→ Work instruction:
Check each line of the material. Copy those containing "agent".

Top of Entries shown

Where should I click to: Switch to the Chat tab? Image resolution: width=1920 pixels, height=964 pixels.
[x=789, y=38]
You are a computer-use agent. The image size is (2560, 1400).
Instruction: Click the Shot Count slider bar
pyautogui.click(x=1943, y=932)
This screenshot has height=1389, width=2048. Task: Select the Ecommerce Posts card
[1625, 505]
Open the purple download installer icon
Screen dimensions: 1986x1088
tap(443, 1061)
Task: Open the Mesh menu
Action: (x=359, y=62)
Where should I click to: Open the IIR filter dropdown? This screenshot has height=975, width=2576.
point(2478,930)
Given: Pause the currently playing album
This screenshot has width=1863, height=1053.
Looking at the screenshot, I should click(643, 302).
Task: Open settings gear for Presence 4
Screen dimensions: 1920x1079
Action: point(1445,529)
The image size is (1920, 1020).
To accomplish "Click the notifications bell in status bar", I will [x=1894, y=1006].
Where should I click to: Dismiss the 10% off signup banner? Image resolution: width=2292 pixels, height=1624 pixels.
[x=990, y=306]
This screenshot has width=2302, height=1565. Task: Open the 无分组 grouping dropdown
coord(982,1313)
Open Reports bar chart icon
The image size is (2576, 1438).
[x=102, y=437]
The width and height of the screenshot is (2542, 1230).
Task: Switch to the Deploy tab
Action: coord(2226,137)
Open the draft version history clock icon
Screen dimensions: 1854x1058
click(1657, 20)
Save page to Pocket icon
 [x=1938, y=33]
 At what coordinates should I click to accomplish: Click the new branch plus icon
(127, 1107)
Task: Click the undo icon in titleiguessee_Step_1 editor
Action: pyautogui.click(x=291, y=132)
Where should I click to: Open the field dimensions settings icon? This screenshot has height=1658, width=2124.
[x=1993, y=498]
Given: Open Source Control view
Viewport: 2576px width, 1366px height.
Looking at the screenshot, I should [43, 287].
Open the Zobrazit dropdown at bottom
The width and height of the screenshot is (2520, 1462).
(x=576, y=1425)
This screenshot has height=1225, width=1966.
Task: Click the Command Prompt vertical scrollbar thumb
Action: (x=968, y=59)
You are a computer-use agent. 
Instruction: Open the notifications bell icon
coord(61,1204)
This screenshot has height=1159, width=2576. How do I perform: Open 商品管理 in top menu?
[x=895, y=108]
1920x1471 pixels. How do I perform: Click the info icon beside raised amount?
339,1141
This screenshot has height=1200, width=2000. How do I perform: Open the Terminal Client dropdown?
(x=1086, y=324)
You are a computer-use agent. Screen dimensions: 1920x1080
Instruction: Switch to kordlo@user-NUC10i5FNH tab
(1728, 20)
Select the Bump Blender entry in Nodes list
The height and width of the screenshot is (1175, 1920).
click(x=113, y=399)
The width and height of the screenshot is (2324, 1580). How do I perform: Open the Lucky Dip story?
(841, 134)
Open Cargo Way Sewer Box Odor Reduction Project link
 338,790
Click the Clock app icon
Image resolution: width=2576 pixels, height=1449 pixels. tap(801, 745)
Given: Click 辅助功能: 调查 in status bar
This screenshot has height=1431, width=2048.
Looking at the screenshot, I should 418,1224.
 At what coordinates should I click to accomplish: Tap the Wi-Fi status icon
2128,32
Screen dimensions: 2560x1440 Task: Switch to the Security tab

Bottom of Entries shown

→ Solution:
You are a computer-use agent. The image size is (2560, 1400).
You are a computer-use agent. 
You are a computer-use agent. Screen dimensions: 1920x1080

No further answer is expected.